▶ What the task requires: Duplicate the lines starting at the one that contains "You are a GUI" and ending at the one that contains "click(697, 1221)", both included.

▶ Provided information:
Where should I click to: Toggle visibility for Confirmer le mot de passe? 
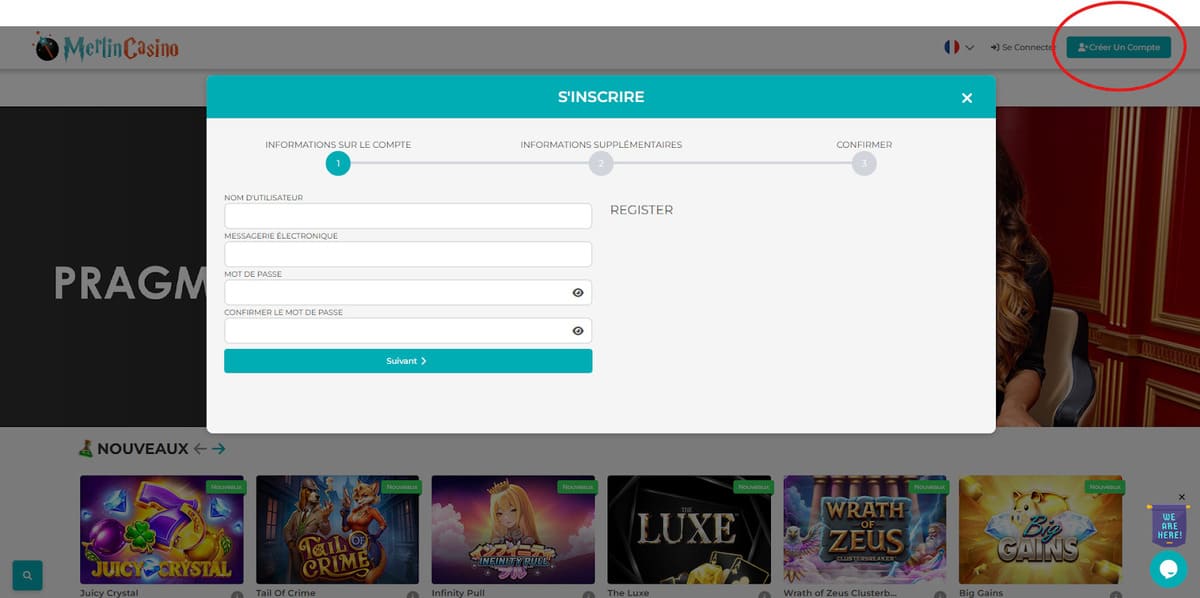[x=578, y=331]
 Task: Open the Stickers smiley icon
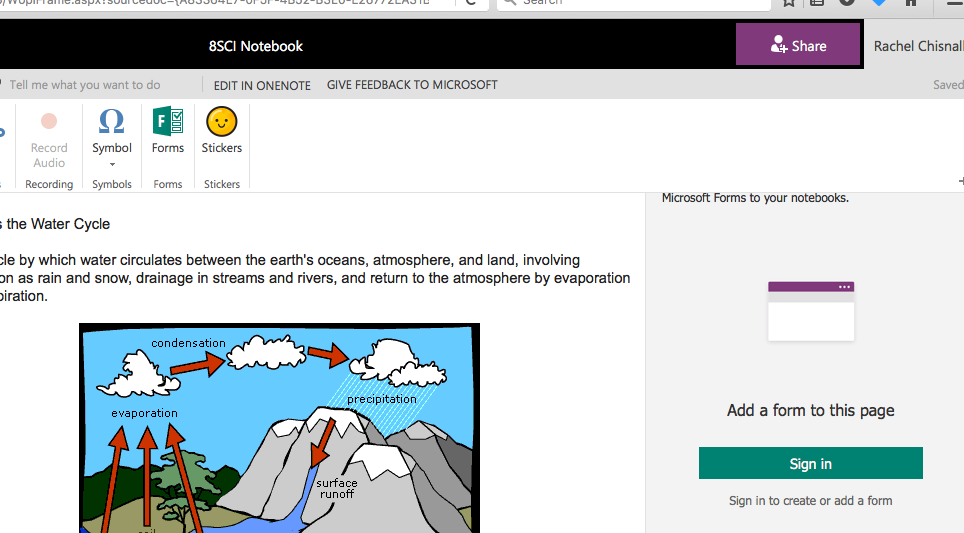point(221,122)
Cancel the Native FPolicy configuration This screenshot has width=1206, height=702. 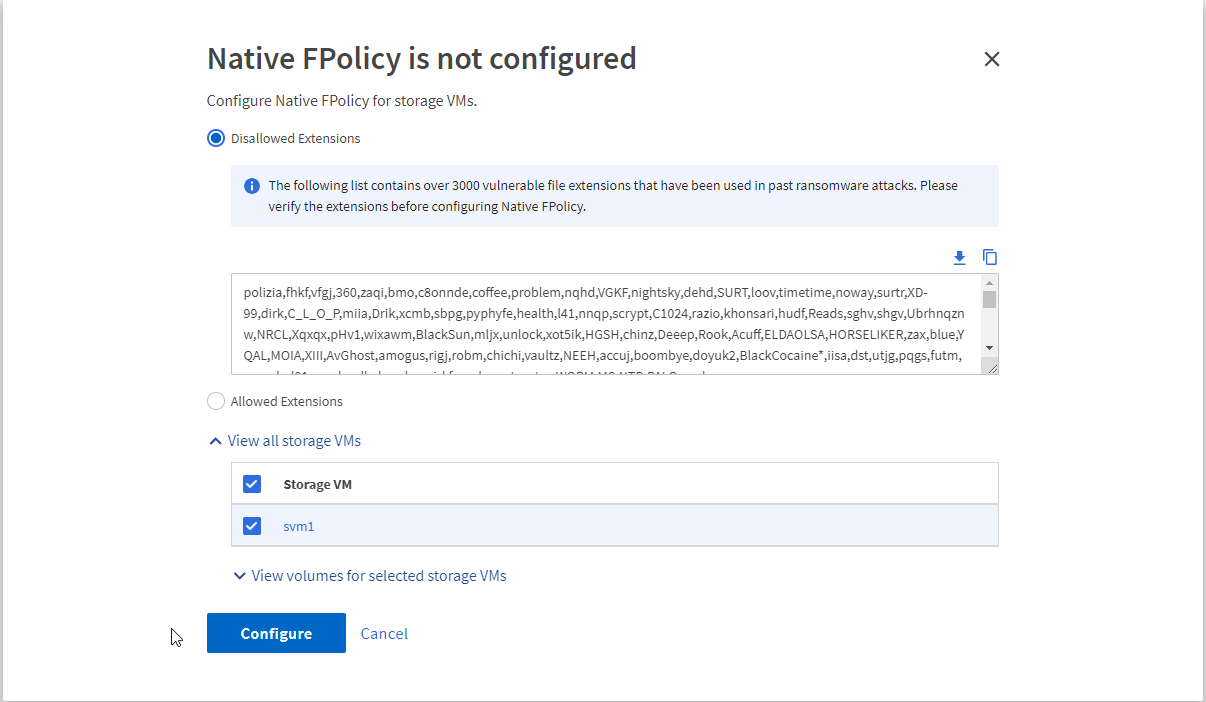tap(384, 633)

==

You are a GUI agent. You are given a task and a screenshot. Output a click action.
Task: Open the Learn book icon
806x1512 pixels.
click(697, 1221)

▶ Task answer:
You are a GUI agent. You are given a task and a screenshot. Output a click action.
Task: Open the Learn book icon
806x1512 pixels.
click(697, 1221)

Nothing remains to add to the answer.